Online collaboration is still in its infancy. But this pandemic is driving intense competition in the market because of the skyrocketing demand for better tools. The pandemic is accelerating R&D around remote collaboration by at least ten fold. Out of this will come a new generation of tools that will provide an amazing experience and a population that has learned to use them to satisfy our human need for community.
I don’t think students will lose support, from staff and each other, by moving online. If anything, the ability to gather data, lower the barriers to communication and collaborate asynchronously will greatly increase the support that students will have through the tough process of learning.

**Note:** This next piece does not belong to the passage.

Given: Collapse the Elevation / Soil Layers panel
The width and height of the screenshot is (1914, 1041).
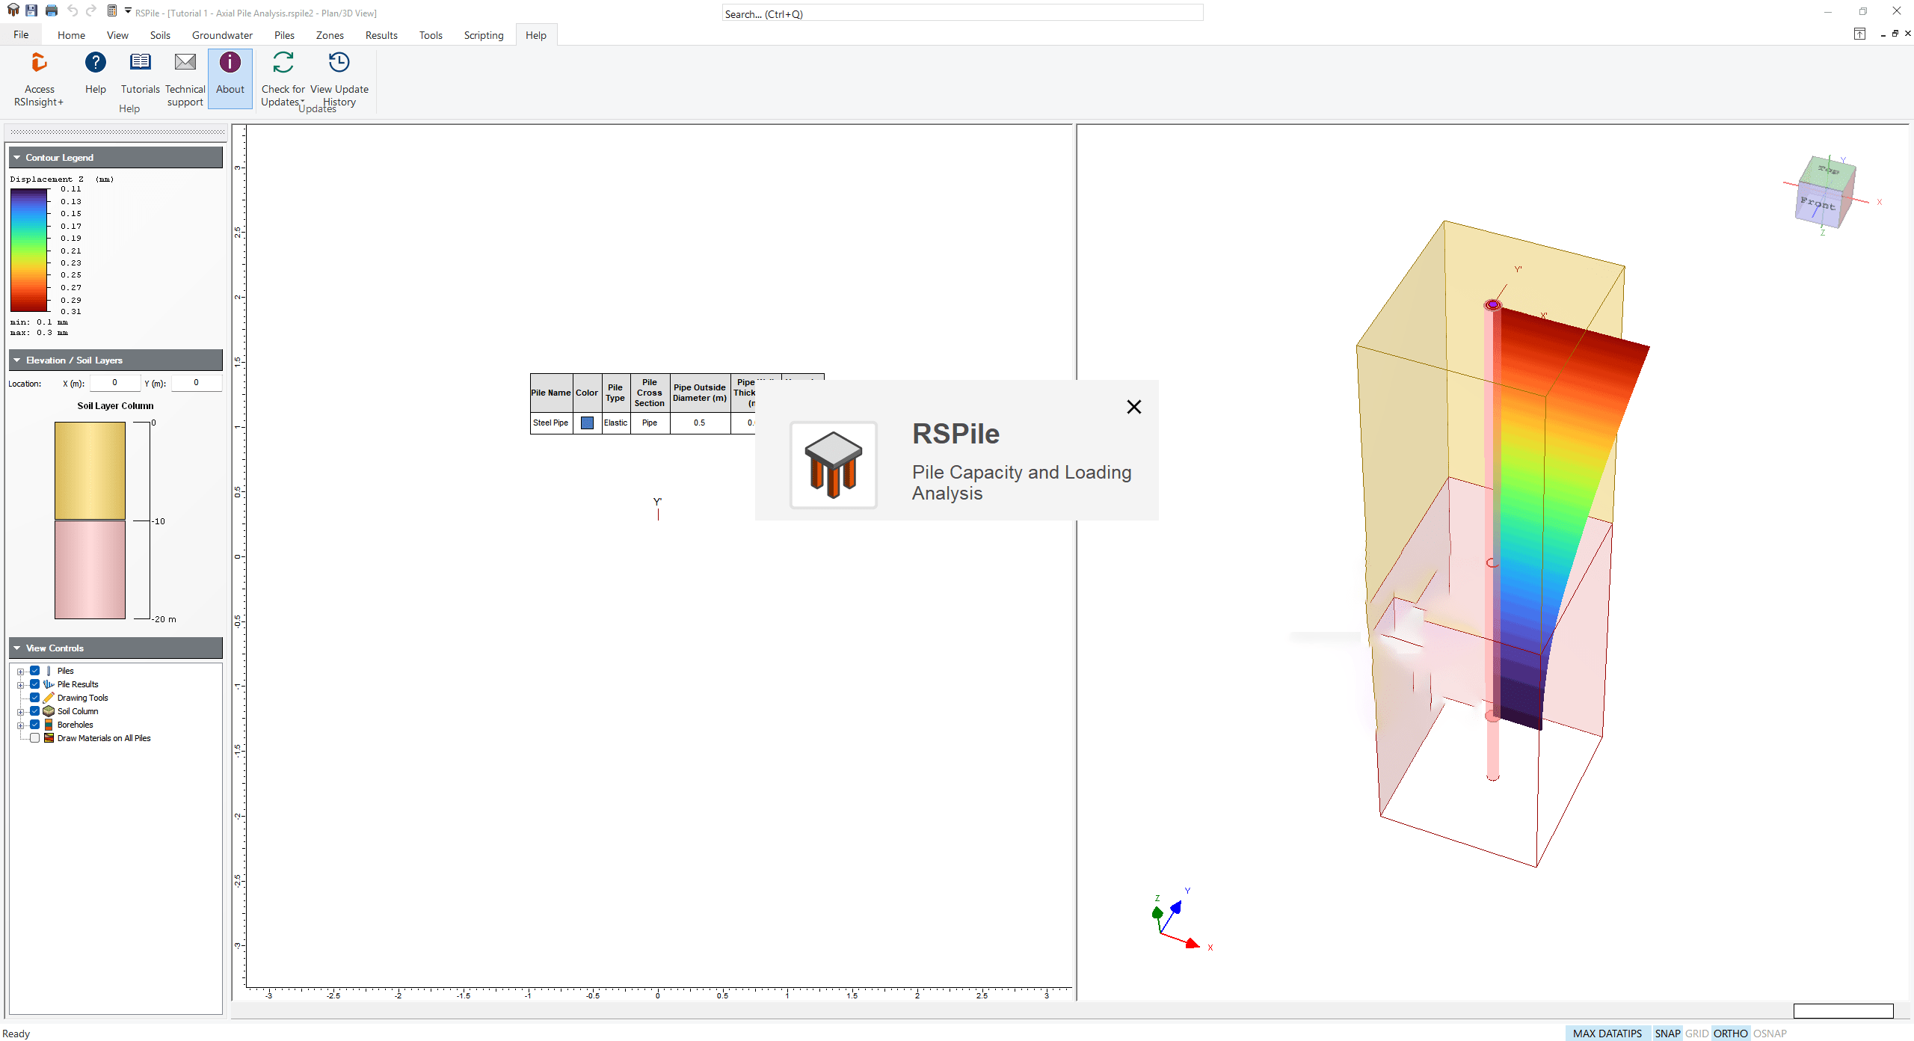Looking at the screenshot, I should 17,360.
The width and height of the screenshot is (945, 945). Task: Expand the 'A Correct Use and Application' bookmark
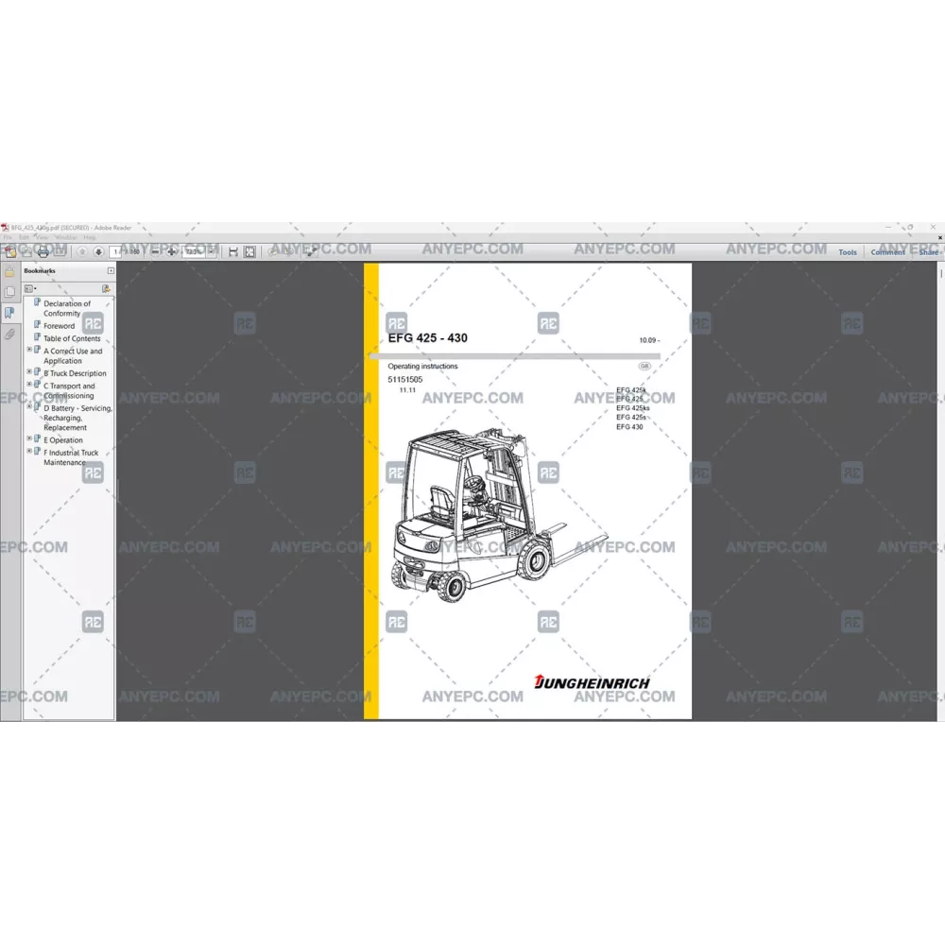pos(29,350)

Universities will absolutely have to reconcile with their investment in brick, mortar and grass in the coming years. There will, of course, be an intense push to return to the status quo, but I think even after the virus is under control, this event will imprint an irreversible change in our social DNA that will be impossible to undo.
The notion that you must be on-campus and in the classroom (or in the office) to maximize your learning (or career opportunities) has been invalidated almost overnight. I’m very optimistic that this shift will unleash a great wave of opportunities in the education space.